L'immatriculation est destinée à être attribuée dans une série nationale chronologique sans lien avec le lieu de résidence du propriétaire et donc sans référence départementale.

En même temps, le Gouvernement est parfaitement conscient de l'attachement des Français au département ou à la région dont ils sont originaires, en l'occurrence le département pour ce qui concerne les plaques d'immatriculation, et c'est ce qui fait que, susceptibilité mise à part, le côté « paysan de Paris » a, malgré tout, un côté sympathique !

Il est donc prévu de laisser au propriétaire la faculté de faire apposer sur les plaques minéralogiques avant et arrière du véhicule, dans le prolongement du numéro d'immatriculation proprement dit, un référent local portant sur le département ou la région administrative de son choix. Cette proposition, qui constitue un bon compromis, est de nature à concilier les différentes contraintes que vous avez évoquées.

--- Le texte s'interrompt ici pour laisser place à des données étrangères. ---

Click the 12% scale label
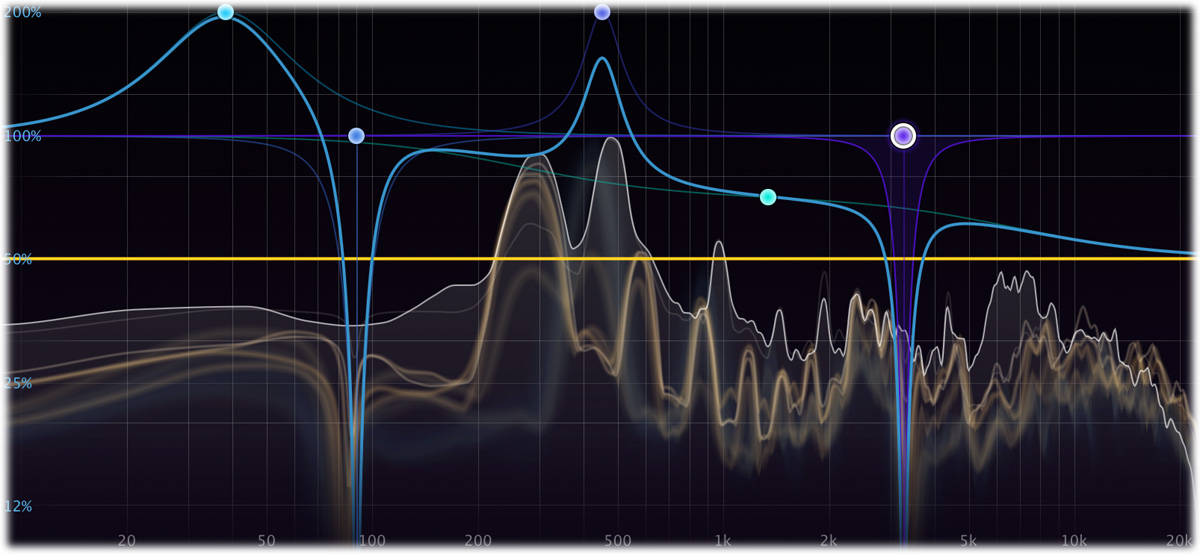 tap(19, 507)
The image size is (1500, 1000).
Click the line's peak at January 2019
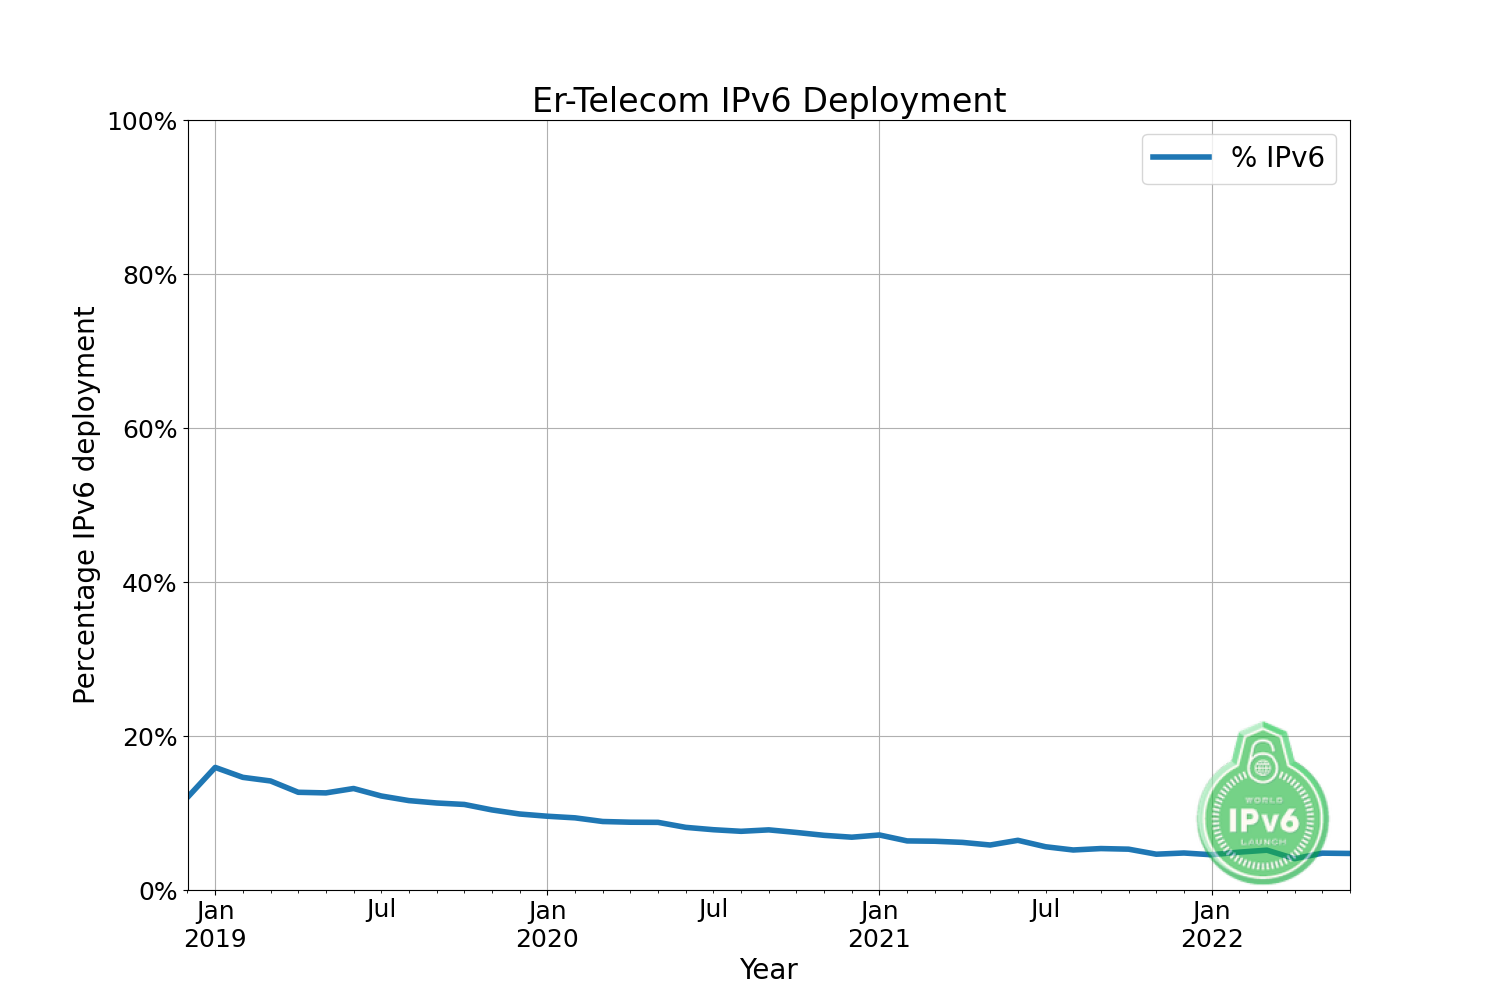(215, 767)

Comme vous le voyez, monsieur le sénateur, notre projet n'a pas pour objet d'empêcher nos concitoyens d'exprimer leur attachement à leur département ou à leur région au travers de la plaque minéralogique de leur véhicule. Au contraire, il s'inscrit dans le souci légitime de la modernisation de l'administration française auquel nos concitoyens, comme vous-même, monsieur le sénateur, sont très attachés.

M. le président. La parole est à M. Philippe Leroy.

M. Philippe Leroy. Monsieur le ministre, je vous remercie de l'esprit d'ouverture dont votre gouvernement fait preuve.

Je voudrais néanmoins attirer votre attention sur la façon dont sera opérée, dès l'année prochaine, l'affectation des véhicules à chacun des départements pour la répartition des taxes additionnelles sur les contrats d'assurance. Cet aspect, même s'il peut paraître secondaire, mérite attention.

Ensuite, dans le sens des propositions que vous formulez avec M. le ministre chargé des transports, je souhaiterais une incitation plus forte que le seul volontariat, de façon que cette possibilité de mentionner le numéro du département n'apparaisse pas comme une invitation à la plus grande fantaisie, les uns choisissant l'anonymat total, les autres, au contraire, faisant figurer, pourquoi pas, le numéro du département où ils ont l'habitude de passer leurs vacances ou, pour des raisons diplomatiques, celui du département de leur belle-mère...

Si l'on veut faire figurer un numéro de département sur la plaque d'immatriculation d'un véhicule, je propose qu'il s'agisse du département de résidence du propriétaire.

M. le président. La parole est à M. le ministre délégué.

M. Jean-François Copé, ministre délégué. Monsieur le sénateur, j'ai bien noté votre proposition et j'en rendrai compte aux groupes de travail que nous avons constitués.